Forest History Center, Grand Rapids, Minnesota winters are legendary. Years ago hearty lumberjacks toiled in logging camps cutting big timber between freeze up and break up. North Woods Number One, the Forest History Centers historically re-created logging camp, comes to life under a blanket of snow during this yearly event. Join the camp crew as they get ready to celebrate Christmas in the logging camp. Take in the smell of wood smoke, feel the warmth being cast off from the barrel stoves, enjoy the smell of fresh baked cookies and take a ride on a horse drawn sleigh.

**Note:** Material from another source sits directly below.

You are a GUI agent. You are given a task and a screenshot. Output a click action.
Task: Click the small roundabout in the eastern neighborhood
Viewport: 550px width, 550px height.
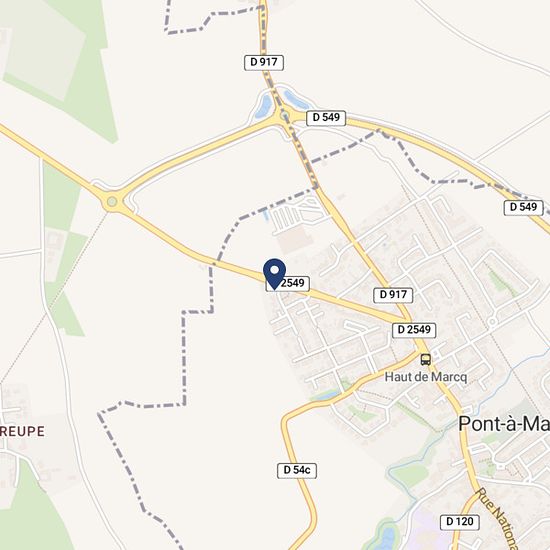492,322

Bring your camera to get your picture taken with Santa.
Charles A. Lindbergh Historic Site, Little Falls, When C.A. Lindbergh did not seek re-election to the U.S. House of Representatives in 1917, he, his wife Evangeline and teenage son Charles spent the winter in their Little Falls home for the first time. Step back in time and visit the Lindbergh home as costumed characters portray family members and hired workers readying the house for Christmas 1918. Tour the home and hear why C.A. didnt seek re-election, then lost his bid for the U.S. Senate, see improvements made to the house at the time, learn about the recent end of World War I in Europe, and find out what everyones hopes are for the new year of 1919. The gallery exhibits in the Visitor Center will be open and visitors also can shop for holiday items at a special sale in the gift shop and receive a 10-percent discount on all merchandise.